Pernyataan ini dapat berarti bahwa seorang pemimpin harus memiliki
kualitas khusus untuk mendorong atau memberi motifasi sehingga
orang-orang yang dipimpin dapat dengan semangat melakukan yang
terbaik demi tercapainya visi dan misi kepemimpinan.
b. System dan konsep kepemimpinan (pemerintahan: harajaon) menurut
paradigma Batak Toba tradisionil, ini tidak boleh dibandingkan dengan
system pemerintahan dengan bentuk sekarang di mana suatu Negara,
kelompok atau lembaga masyarakat dan lain sebagainya dipimpin oleh
seorang (kepala Negara/raja, kaisar).
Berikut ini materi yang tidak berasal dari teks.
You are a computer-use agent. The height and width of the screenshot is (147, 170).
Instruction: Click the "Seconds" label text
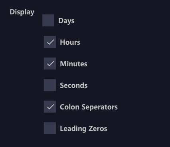tap(74, 85)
Ciri yang dominan nampak pada
kepemimpinan Batak tradisionil, ini adalah sebagai perpaduan antara
pemimpin pemerintahan dengan pimpinan keagamaan dan pimpinan
adat. Artinya di dalam hubungan masyarakat, ada hubungan yang
sangat kuat mengikat yakni antara kesilsilahan, kesamaan agama dan
kepercayaan serta wilayah dan tempat tinggal yang sama. Dalam konsep
inilah realisasi kepemimpinan Batak tradisionil nyata berlangsung seperti
pada: Bius, Huta, Horja dan Dalihan Na Tolu.
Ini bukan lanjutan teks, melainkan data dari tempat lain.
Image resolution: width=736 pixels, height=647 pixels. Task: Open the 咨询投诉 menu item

c. Secara historis unsur yang sangat mempengaruhi pandangan Batak
tradisionil mengenal kepemimpinan menurut paradigma modern, ini
sangat dominan terjadi melalui pengaruh kolonisasi Belanda di tanah
Batak (pengaruh kekristenan akan dibahas pada judul tersendiri).
Artinya, dengan masuknya pengaruh kolonisasi Belanda di tanah Batak
demi percepatan tujuan mereka, Belanda secara langsung mengatur dan
membentuk serta mengembangkan system pemerintahan desa (huta) di
seluruh tanah Batak. Cara ini ditempuh Belanda demi menunjang
program politik mereka agar segera dapat menguasai tanah Batak.
Untuk cita-cita ini, Belanda sangat memanfaatkan karakter khusus Batak
yakni: “sahala dan hasangapon” yang bagi orang Batak, “sahala”
merupakan kwalitas tertentu dari tondi seseorang. Seorang pemimpin
yang kuat harus memiliki “sahala” demikian orang tua terhadap anaknya,
datu terhadap muridnya, hula-hula terhadap boru-nya. Para dewa dan
leluhur yang mempunyai banyak keturunan mempunyai sahala. Pada
kaitannya, sahala adalah perwujudan kekuatan supranatural juga
sebagai perwujudan dari konsep ketuhanan yang tertinggi bagi orang
Batak. Mendapatkan “hasangapon dan sahala”, inilah yang merupakan
motif politik utama yang dilihat dan dimanfaatkan oleh Belanda jaman
penguasaan mereka di tanah Batak. Oleh karena itu, dalam hal
pembagian wilayah pemerintah colonial Belanda sangat berusaha
memadukannya menurut system bentukan mereka dengan system
Harajaon Batak. Melaluinya, Belanda membuat system pemerintahan
Harajaon Batak berubah menjadi system kebudayaan. Intinya, sebagai
akibat penjajahan maka wilayah pemerintahan Harajaon Batak, ini
berubah menjadi wilayah kebudayaan.
e. Sangat menarik bahwa masyarakat Batak tradisionil sama sekali sangat
tidak mengenal konsep kepemimpinan tunggal tetapi kepemimpinan
kolektif, koordinatif dan organisitik (paling tidak sebagai duo
kepemimpinan atau dwi tunggal). Artinya bagi orang Batak Toba
tradisionil, tidak pernah ada peluang kepemimpinan terjadi melalui
dominasi satu orang, tetapi kepemimpinan itu harus diemban dan
dilaksanakan bersama secara kolektif. Hikmat inilah yang nampak pada:
Raja-raja Bius, Parbaringin, Partuho Mangajana, Raja Na Opat Bius,
Ihutan, Panimbangi, Raja Huta/Tunggane Huta dan lain-lain.